Extracted material START

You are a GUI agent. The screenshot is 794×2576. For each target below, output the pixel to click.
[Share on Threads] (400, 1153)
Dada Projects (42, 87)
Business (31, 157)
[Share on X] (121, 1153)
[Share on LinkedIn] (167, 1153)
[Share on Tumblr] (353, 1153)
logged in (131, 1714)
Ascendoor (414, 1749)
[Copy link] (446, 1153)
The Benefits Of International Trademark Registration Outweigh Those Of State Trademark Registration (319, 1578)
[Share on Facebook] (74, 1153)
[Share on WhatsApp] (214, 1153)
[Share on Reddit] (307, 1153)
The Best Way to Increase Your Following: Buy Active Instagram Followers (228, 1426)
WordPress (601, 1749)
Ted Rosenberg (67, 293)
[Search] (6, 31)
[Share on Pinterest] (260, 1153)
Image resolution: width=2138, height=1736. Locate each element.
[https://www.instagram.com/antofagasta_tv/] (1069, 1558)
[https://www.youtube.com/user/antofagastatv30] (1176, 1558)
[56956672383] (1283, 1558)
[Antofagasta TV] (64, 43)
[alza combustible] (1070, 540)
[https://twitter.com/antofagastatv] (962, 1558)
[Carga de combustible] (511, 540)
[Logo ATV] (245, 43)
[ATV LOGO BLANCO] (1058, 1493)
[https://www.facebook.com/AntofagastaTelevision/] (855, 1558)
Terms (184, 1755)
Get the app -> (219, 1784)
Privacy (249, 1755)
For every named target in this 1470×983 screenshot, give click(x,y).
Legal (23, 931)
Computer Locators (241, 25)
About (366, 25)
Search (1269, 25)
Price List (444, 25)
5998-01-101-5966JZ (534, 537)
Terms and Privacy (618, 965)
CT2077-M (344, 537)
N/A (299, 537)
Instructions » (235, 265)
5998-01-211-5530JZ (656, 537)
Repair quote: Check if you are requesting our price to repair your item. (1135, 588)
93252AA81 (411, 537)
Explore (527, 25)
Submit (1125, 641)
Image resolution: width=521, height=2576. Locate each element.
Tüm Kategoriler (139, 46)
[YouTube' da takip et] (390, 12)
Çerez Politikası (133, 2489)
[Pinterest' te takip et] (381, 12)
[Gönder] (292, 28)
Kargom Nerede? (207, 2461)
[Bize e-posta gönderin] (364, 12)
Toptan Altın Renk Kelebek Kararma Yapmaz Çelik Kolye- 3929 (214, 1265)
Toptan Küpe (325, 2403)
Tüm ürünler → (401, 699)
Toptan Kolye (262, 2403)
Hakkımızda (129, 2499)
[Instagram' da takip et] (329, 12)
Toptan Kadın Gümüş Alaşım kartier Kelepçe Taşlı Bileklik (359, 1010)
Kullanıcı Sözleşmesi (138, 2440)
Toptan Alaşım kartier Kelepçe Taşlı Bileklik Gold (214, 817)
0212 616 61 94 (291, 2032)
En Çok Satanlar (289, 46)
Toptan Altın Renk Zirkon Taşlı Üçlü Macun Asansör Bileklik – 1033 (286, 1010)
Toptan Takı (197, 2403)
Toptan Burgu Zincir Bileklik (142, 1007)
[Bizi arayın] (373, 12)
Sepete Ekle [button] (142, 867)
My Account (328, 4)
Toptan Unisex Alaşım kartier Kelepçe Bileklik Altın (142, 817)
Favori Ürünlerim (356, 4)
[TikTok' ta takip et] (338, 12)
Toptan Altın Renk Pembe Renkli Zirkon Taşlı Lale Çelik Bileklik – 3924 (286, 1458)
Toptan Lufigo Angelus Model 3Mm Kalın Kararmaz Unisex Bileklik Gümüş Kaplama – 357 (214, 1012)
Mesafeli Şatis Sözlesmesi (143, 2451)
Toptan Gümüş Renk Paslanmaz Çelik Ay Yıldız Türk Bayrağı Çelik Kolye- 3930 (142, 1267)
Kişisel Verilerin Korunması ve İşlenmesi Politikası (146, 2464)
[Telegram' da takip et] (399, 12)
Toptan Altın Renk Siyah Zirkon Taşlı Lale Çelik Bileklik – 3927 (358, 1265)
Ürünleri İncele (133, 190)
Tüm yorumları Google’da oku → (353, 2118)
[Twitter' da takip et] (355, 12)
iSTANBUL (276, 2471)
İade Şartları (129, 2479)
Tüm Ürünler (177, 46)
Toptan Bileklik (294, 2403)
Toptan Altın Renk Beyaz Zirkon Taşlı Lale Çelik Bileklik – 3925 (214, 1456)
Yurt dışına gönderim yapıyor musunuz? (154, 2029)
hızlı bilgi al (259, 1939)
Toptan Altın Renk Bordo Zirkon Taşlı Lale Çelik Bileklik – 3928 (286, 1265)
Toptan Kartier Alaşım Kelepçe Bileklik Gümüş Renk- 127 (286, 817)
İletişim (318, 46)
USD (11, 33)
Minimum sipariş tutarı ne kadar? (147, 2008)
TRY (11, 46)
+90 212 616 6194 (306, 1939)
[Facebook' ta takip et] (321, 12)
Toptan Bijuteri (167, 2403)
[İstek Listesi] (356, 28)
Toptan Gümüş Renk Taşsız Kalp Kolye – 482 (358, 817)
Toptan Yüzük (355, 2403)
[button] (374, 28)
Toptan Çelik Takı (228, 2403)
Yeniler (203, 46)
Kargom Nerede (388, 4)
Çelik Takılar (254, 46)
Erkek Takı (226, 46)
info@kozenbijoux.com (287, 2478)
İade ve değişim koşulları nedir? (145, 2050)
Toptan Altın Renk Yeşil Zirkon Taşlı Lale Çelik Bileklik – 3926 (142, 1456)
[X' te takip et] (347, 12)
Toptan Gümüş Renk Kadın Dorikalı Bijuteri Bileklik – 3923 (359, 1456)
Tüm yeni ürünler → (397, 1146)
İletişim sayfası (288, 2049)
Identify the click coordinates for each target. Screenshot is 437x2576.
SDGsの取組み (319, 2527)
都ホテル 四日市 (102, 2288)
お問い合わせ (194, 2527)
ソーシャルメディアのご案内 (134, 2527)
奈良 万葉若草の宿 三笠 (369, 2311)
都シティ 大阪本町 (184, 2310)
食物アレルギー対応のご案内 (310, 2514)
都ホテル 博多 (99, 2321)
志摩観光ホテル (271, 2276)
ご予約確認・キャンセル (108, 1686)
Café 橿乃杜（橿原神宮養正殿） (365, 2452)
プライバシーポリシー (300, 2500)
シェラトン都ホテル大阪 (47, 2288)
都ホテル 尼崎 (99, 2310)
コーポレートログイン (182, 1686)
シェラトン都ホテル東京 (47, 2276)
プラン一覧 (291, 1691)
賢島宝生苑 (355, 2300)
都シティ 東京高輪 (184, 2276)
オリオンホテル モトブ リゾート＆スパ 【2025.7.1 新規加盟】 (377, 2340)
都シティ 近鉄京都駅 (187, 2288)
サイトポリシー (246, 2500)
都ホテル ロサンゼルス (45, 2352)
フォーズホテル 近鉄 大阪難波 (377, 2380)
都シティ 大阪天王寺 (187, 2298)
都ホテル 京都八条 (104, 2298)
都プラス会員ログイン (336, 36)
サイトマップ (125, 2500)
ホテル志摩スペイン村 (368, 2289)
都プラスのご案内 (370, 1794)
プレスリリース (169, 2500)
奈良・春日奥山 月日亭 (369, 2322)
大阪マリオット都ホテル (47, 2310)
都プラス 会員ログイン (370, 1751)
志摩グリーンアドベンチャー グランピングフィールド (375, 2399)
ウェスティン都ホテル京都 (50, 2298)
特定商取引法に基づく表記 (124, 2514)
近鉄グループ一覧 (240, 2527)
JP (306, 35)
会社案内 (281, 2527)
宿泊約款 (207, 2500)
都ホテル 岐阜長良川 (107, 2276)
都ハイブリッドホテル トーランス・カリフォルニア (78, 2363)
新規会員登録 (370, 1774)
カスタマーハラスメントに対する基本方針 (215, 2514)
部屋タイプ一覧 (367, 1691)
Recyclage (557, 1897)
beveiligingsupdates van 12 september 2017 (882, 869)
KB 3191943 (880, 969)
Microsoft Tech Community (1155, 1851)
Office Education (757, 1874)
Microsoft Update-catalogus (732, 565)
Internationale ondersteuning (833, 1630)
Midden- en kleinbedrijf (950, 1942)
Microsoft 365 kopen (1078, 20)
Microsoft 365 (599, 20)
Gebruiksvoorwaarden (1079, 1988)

Extracted material END

**Work to be completed:** What you give back must match the material exactly, beginning with its first line and ending with the line holding "[Share on Facebook] (74, 1153)".

**Exercise response:**
You are a GUI agent. The screenshot is 794×2576. For each target below, output the pixel to click.
[Share on Threads] (400, 1153)
Dada Projects (42, 87)
Business (31, 157)
[Share on X] (121, 1153)
[Share on LinkedIn] (167, 1153)
[Share on Tumblr] (353, 1153)
logged in (131, 1714)
Ascendoor (414, 1749)
[Copy link] (446, 1153)
The Benefits Of International Trademark Registration Outweigh Those Of State Trademark Registration (319, 1578)
[Share on Facebook] (74, 1153)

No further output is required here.